Katrina is three years old now, and since she's been about a year old, random people have been asking me if we're going to have another child. By random, I mean moms on the playground or other child-friendly place. Never men, by the way. Women I'm chatting with, whom I've just met. "So, are you planning to have another child?"

It is a natural curiosity, I know. I've been tempted to ask such questions myself. But I usually don't.

I never quite know how to answer the question, because I no longer believe that I have any control as to whether we'll have another child. I find it rather quaint--even naive--that people think they can plan when and how many children they will have. I suppose people who have never experienced problems with conceiving or hanging on to a pregnancy are also never proved wrong in their belief that they control the process. But Jon and I know differently. Like many others with fertility challenges, we know that conceiving and bearing a child can be precarious, fragile, and fraught with pain as well as joy.

To give you a thumbnail: We "decided" to have kids about 5 years before Katrina was born. After a few years, we got checked out. I had rare anatomic abnormalities that were partially fixed with surgery. A year later, miscarriage at 5 weeks. Broke our hearts. About 10 months later, I got pregnant again. I was a wreck the whole pregnancy, knowing way too much about what could go wrong. Katrina was born, and our whole lives changed. We truly feel that she is our miracle child.

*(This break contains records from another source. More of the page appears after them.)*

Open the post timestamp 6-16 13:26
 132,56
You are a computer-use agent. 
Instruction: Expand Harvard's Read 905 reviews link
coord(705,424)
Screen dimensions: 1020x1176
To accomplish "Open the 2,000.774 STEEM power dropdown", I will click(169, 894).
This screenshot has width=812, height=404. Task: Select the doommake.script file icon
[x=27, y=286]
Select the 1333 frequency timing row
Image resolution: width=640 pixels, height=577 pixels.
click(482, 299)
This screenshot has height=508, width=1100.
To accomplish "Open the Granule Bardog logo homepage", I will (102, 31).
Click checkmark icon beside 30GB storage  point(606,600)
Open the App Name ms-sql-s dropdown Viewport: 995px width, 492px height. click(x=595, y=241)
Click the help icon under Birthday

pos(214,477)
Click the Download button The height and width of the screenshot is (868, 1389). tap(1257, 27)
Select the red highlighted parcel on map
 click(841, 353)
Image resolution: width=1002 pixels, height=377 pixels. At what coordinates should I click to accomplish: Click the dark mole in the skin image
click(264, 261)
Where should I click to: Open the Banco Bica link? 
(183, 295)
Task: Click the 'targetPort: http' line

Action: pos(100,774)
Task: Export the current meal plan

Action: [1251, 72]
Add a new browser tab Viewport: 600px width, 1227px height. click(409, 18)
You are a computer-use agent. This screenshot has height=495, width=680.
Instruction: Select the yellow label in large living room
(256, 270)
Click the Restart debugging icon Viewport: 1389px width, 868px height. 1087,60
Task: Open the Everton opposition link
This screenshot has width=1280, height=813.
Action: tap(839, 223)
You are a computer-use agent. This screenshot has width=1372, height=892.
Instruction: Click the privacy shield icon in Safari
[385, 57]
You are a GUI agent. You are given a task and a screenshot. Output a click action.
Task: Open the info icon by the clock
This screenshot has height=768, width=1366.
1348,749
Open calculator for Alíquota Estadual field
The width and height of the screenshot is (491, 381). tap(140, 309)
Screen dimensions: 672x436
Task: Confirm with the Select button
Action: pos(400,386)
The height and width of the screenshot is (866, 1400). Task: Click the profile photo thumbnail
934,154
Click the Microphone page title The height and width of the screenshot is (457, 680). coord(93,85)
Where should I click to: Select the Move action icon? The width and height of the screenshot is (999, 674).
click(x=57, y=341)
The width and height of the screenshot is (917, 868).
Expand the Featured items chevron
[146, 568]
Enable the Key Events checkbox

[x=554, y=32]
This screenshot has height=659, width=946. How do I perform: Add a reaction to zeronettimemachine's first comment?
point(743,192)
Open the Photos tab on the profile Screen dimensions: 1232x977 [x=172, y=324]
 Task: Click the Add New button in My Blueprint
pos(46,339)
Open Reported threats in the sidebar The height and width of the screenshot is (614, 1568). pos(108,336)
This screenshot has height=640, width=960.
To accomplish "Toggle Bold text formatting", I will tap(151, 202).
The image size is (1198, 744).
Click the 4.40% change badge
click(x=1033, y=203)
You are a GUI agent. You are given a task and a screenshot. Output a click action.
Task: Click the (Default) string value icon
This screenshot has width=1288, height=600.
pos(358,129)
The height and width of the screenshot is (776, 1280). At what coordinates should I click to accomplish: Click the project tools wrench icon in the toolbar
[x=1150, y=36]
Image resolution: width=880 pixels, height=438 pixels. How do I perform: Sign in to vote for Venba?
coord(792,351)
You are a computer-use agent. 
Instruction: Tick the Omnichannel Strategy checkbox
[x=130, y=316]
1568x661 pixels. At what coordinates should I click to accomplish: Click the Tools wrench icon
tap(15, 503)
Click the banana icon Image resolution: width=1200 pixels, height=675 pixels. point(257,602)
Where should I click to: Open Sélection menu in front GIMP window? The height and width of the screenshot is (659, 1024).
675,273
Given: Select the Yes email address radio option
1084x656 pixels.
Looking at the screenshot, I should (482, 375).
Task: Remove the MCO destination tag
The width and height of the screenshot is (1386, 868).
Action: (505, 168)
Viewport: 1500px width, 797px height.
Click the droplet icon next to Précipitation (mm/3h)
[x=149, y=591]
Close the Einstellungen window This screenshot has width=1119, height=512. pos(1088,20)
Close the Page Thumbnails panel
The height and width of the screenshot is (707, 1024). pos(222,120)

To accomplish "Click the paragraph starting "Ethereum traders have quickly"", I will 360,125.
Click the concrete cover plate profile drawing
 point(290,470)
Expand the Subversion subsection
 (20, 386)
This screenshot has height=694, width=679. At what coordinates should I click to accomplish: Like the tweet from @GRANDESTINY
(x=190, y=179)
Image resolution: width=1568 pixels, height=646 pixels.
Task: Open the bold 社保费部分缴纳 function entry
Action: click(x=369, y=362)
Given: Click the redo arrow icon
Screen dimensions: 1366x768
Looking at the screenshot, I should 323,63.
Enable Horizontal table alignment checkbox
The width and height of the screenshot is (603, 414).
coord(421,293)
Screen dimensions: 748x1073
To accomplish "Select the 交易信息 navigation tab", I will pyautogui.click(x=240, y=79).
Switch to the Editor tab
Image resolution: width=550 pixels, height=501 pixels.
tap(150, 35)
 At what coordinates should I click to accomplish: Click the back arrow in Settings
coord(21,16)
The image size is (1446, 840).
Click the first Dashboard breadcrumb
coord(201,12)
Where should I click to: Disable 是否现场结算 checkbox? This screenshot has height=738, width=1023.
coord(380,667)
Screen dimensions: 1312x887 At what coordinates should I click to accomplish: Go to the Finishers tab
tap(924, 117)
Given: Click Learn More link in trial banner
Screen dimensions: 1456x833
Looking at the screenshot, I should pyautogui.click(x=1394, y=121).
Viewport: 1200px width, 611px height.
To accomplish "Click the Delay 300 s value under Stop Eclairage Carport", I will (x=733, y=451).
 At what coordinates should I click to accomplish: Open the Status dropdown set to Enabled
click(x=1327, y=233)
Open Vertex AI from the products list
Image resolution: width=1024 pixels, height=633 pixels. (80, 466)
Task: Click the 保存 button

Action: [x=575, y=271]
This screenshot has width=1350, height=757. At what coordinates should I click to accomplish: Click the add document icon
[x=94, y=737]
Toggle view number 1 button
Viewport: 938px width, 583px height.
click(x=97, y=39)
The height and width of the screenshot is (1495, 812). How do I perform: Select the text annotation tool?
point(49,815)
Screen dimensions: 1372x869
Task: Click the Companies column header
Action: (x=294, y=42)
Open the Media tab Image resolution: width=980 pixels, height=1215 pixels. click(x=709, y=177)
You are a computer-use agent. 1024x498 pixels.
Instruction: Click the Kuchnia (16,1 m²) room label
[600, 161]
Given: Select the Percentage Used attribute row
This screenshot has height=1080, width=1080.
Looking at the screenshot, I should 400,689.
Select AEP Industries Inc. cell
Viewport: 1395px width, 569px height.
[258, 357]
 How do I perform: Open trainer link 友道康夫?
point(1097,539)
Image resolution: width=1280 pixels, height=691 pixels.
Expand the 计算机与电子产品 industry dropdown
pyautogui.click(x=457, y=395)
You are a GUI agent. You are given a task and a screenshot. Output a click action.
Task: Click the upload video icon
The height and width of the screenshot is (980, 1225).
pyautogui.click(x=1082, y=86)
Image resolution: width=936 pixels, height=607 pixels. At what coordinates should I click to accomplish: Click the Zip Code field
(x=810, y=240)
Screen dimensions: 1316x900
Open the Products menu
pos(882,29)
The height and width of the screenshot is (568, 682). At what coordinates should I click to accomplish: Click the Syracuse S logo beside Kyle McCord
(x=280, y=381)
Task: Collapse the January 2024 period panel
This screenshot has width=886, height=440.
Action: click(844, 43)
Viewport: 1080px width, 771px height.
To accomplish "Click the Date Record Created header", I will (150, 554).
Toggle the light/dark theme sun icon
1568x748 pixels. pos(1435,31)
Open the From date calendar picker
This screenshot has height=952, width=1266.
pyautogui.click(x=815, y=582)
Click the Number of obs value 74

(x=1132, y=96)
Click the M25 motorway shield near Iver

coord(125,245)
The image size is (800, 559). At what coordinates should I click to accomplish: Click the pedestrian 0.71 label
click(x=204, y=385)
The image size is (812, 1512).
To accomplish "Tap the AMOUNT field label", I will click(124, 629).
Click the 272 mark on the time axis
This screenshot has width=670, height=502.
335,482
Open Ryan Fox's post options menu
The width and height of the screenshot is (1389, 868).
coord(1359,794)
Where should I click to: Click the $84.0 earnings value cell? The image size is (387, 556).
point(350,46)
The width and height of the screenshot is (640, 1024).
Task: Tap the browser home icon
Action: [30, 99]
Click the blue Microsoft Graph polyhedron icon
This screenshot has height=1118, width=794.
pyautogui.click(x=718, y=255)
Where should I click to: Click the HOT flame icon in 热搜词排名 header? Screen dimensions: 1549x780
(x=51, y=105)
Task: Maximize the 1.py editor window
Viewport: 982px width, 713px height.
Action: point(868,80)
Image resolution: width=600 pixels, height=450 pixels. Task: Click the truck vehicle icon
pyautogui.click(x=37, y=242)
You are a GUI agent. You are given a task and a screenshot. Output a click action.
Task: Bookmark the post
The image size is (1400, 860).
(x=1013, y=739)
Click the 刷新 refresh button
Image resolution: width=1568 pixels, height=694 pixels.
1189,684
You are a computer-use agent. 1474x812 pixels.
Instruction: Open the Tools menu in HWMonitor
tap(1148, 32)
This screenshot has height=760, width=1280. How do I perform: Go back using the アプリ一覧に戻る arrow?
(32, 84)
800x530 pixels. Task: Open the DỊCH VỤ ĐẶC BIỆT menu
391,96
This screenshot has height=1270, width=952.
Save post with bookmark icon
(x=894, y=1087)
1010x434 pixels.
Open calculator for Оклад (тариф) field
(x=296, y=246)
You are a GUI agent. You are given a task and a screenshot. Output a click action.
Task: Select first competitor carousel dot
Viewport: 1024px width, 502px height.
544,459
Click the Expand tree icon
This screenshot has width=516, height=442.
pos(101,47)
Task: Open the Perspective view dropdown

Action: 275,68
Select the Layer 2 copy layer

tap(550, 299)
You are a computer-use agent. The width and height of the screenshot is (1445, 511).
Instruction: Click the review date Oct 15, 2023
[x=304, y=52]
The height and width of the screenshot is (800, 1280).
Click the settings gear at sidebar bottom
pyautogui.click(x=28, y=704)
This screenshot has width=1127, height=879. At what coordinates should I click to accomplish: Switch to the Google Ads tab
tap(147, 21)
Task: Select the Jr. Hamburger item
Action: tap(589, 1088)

A little before Christmas 2004, I was pregnant again. By the second week of January, our baby had died. The weeks that followed were the worst kind of deja vu.

I had extensive blood work about a month later, which found that I have a (you guessed it) rare genetic anomaly that can affect blood flow/clotting to the womb (as well as some other effects unrelated to fertility). I'm now taking mega-doses of folic acid, which is the treatment for this condition.

So, are we having another child? I usually stutter around and say that we want one, but we had some trouble having Katrina, so we don't know. Even that sounds like too much information to lay on a relative stranger (but of course, they did ask). Sometimes I want to tell them the whole saga, so that they will stop asking that kind of question. Sometimes I just say "I don't know."

That's the real truth--I don't know. But not because of any decision we have or have not made. It sounds a bit saccharine to say it's in God's hands. But it is.

1 comment:

Heidi Ann said...

Isn't it funny how people think they have the right to comment about how many children you are going to have? People look at me like I shot their best friend sometimes when I tell them that we have made the decision to only have one child. Sometimes I want to say, although I never do, that it is really none of their business!!!